The rapid ascent of the Chinese art market and auction business is far from a secret at this point, but an article in the The New York Times about the phenomenon makes a few key points about developments in that field, including the fact that, according to art-market research company Artprice, Chinese auction houses may now be the world leader in sales, moving $8.3 billion of goods a year.
In addition, Chinese bidders are also suspected of winning major lots at various international auctions in recent years. Some believe a Chinese bidder nabbed the Picasso that sold for a record-setting $106.5 million at Christie’s New York last year, and a Chinese bidder is known to have acquired a $31 million Imperial scroll painting at an auction in France in March, a record for an auction lot in that country.
Christie’s Asia president François Curiel told The Times that wealthy Chinese collectors are seeing “the Arnaults and the Pinaults of the world” and their hefty art holdings, and they want to keep up. Mr.

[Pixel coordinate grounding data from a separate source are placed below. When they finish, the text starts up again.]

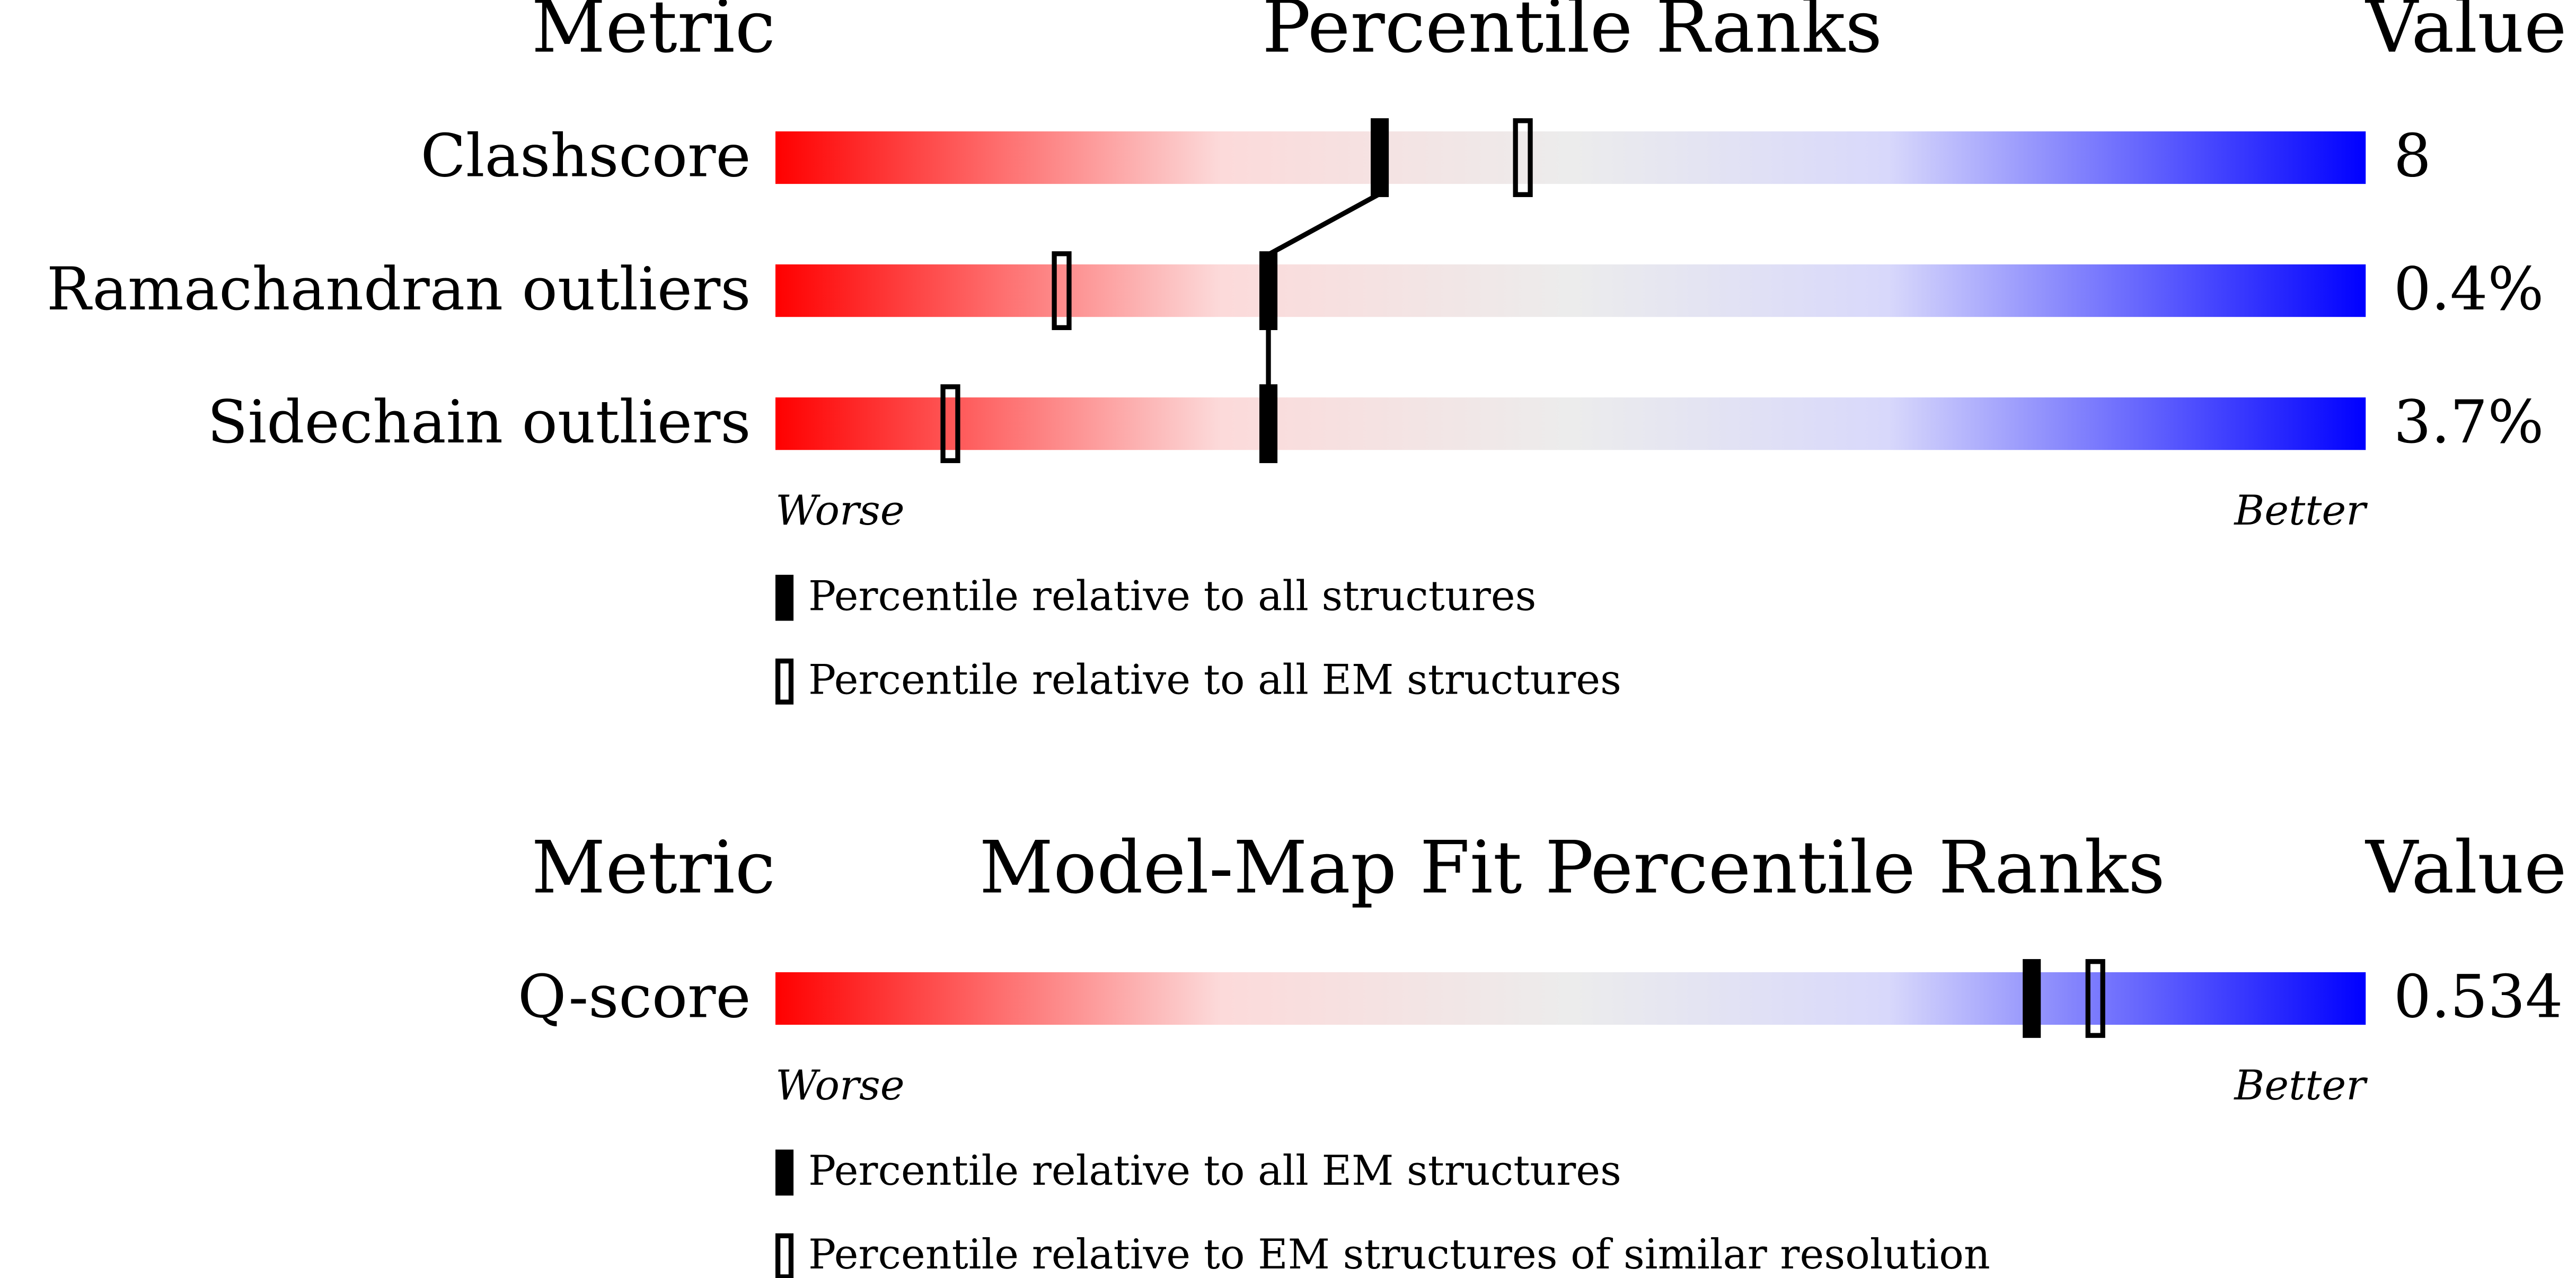 The height and width of the screenshot is (1278, 2576). What do you see at coordinates (479, 422) in the screenshot?
I see `metric-label: Sidechain outliers` at bounding box center [479, 422].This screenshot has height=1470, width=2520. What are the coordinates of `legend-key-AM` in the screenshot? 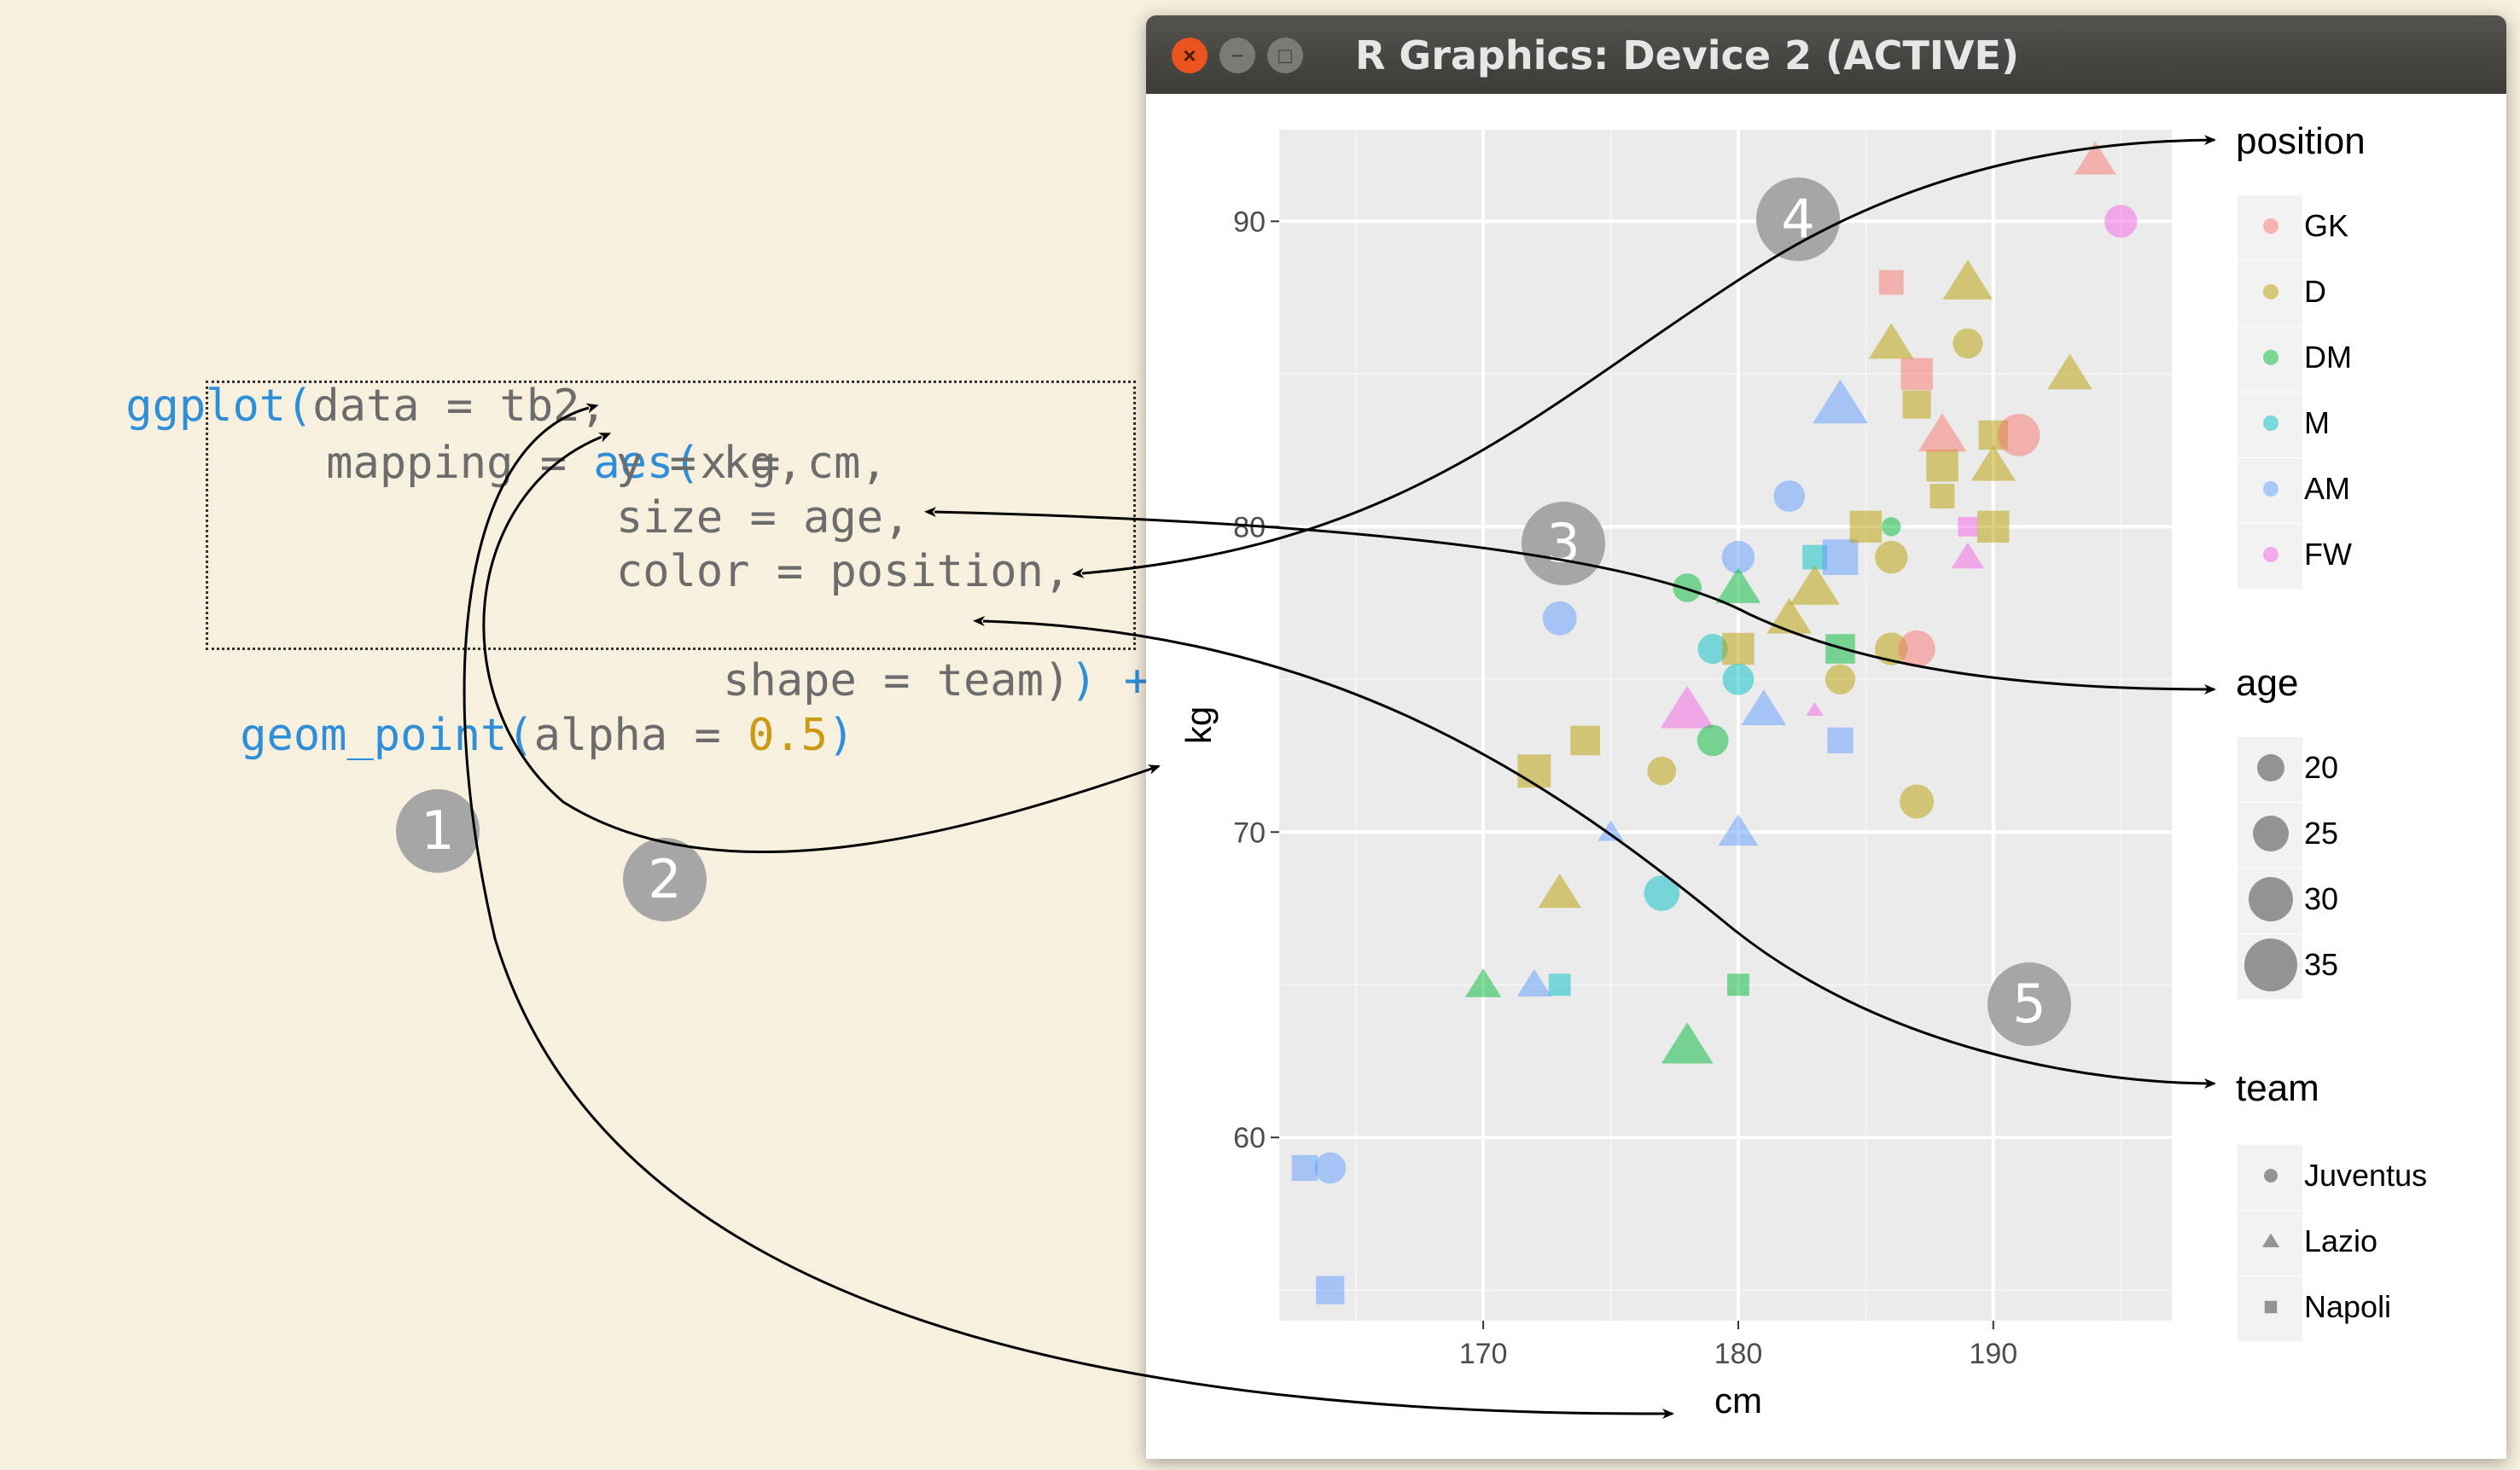 It's located at (2270, 489).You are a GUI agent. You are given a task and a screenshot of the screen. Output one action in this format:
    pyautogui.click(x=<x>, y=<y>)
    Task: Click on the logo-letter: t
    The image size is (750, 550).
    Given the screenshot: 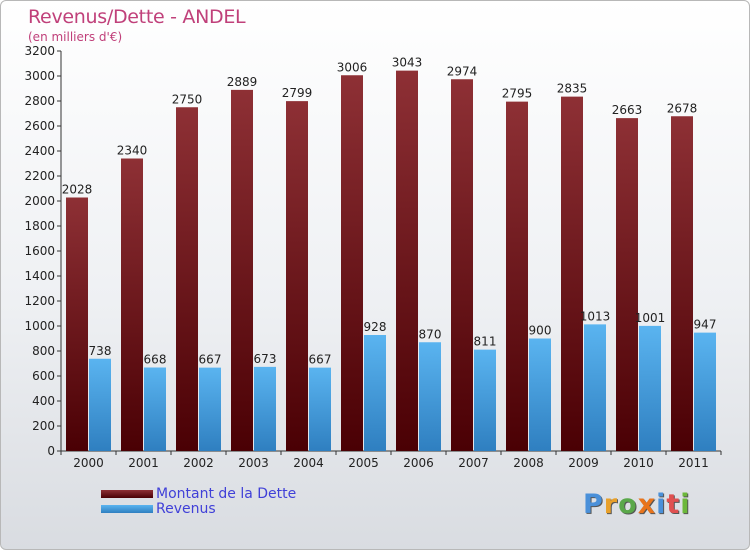 What is the action you would take?
    pyautogui.click(x=674, y=504)
    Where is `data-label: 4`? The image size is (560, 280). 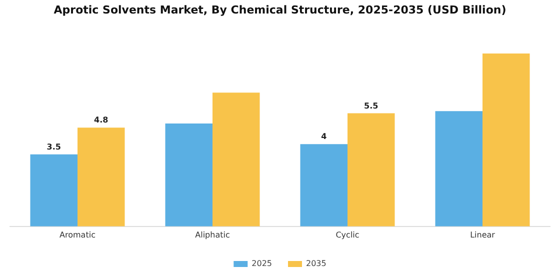 data-label: 4 is located at coordinates (324, 137).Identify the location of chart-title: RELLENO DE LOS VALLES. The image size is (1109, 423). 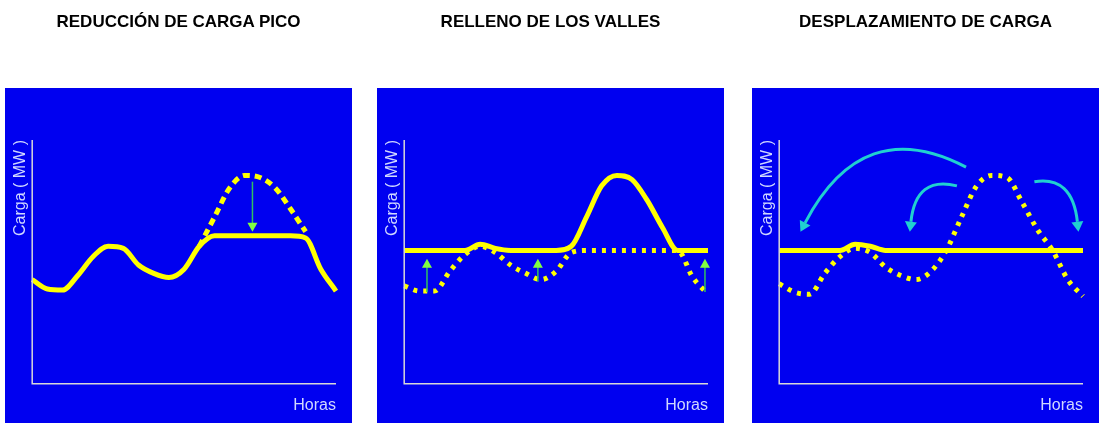
(550, 22).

Curiel explained, “They see works of art on their walls, and think, ‘If I want to be not just a millionaire but someone who plays with the big boys, I’d better be someone who collects art.”
On the other hand, the dealer-turned-MOCA Los Angeles director Jeffrey Deitch urged observers to avoid making broad generalizations about the market. “It’s always individuals — it’s not ‘the Chinese,’ ” Mr. Deitch told the paper. “It’s important to understand who you’re talking about.”
Sotheby’s vice chairman for Asian art Henry Howard-Sneyd offered this characterization of the new Chinese buyers: “These are successful business people with huge amounts of money at their disposal.”